Skaggs in his brief says that at the trial before the Board he was misled by counsel for the Commissioner into thinking there would be no contention that the capital gain above discussed was separate, and so the stipulation of facts was not so full as it would have been, the truth being that Skaggs had from 1926 till July 1, 1929, been president and a director of Safeway Stores. The Commissioner amended his brief before the Board before its final decision was made, urging the point now said to have been abandoned. The petition to this court for review makes this point a prominent ground. Neither *724 before the Board nor by answer or motion in this court has any effort been made to reopen the evidence. The suggested additional facts do not seem sufficient to show any substantial personal efforts of Skaggs between his marriage in January and his ceasing to be a director July 1, 1929, which caused an increase in the value of his stock when sold in 1934. The case here is more like National Labor Relations Board v.
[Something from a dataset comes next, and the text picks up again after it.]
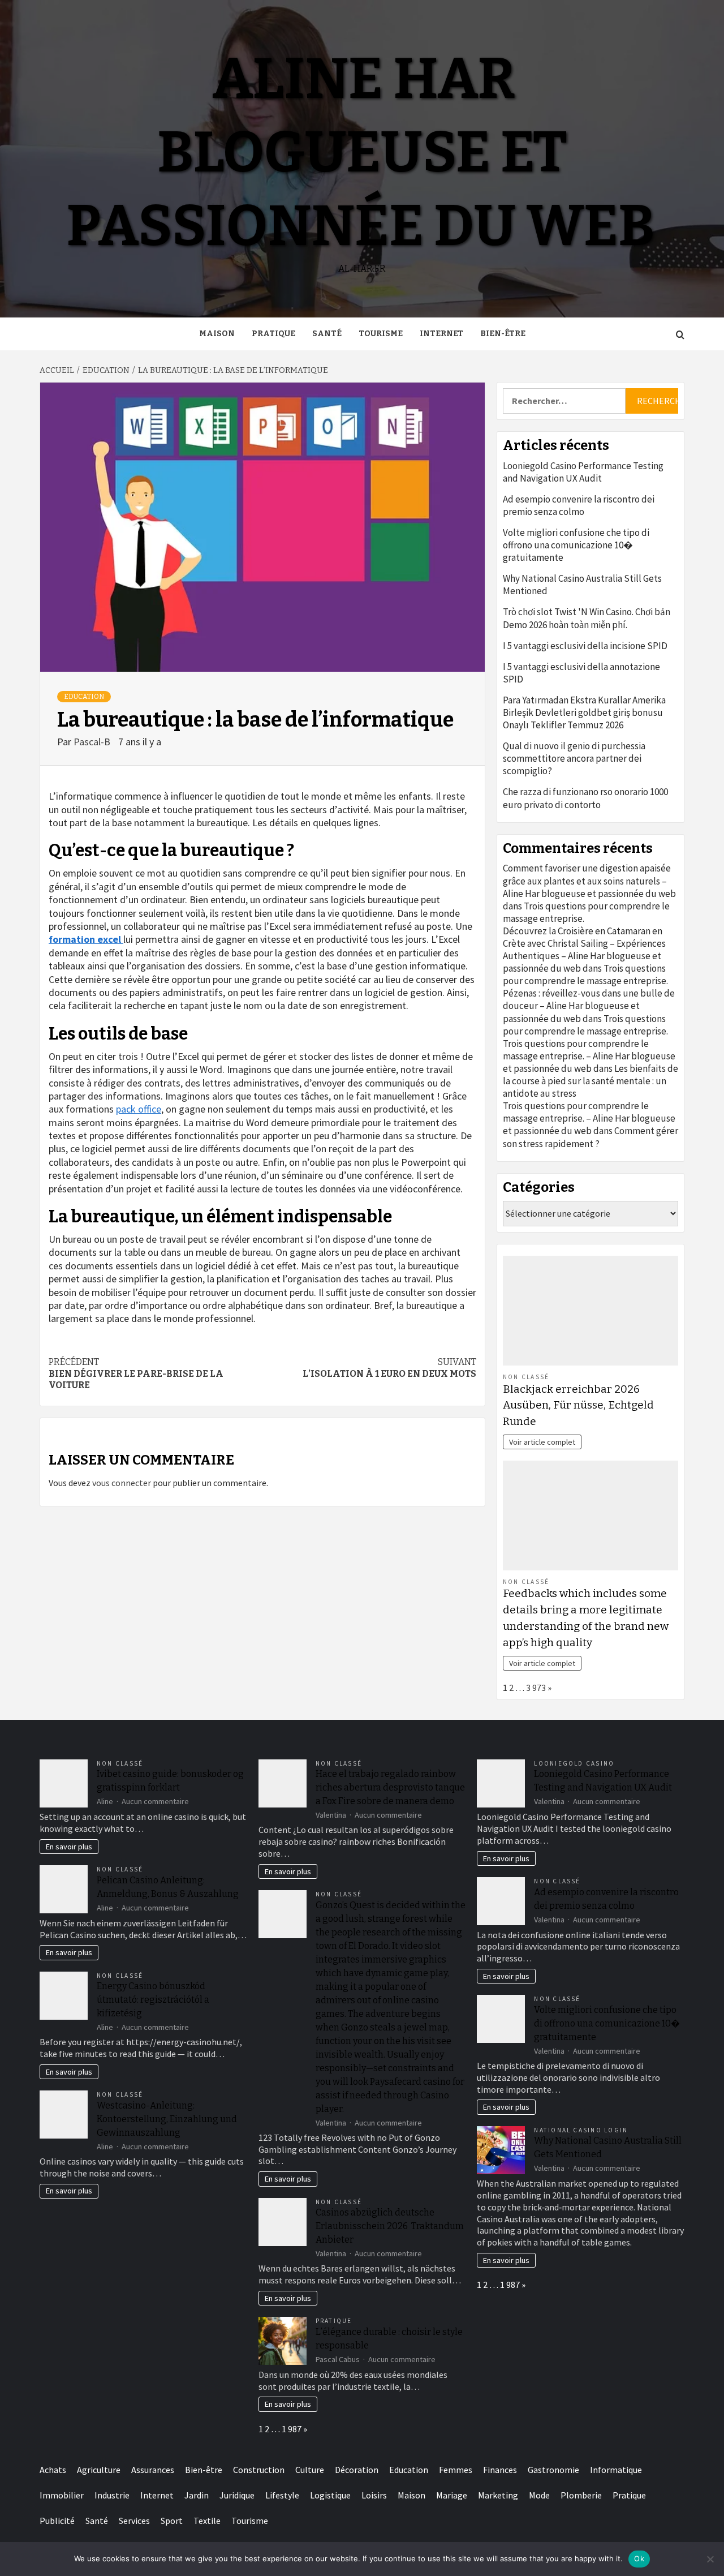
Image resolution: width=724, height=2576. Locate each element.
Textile (207, 2520)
Tex-O-Kan Flour Mills, 5 Cir., 122 F.2d 433, where no relief was given, than Crabb v. Commissioner, 5 Cir., 121 F.2d 1015, where we directed the Board to take further evidence. We shall reverse the judgment in the present case, but without prejudice to the filing before the Board of a motion to hear further evidence on the point indicated if in its discretion such motion ought to be entertained. The judgment is accordingly reversed and the cause remanded for further proceedings by the Board not inconsistent with this opinion.

FOSTER, Circuit Judge (concurring in part and dissenting in part).

I agree with the conclusion of the majority holding that the profit on the stock in the Safeway Stores is the separate property of the husband. On the other hand, I consider the rent of the real estate in California was personal property of the husband. The situs was in Texas where he was domiciled and it fell into the community.

NOTES

[1] A similar idea is expressed in a Code section in Louisiana, which was dealt with in its application to an increase in value of corporate stock, in Beals v. Fontenot, 5 Cir., 111 F.2d 956.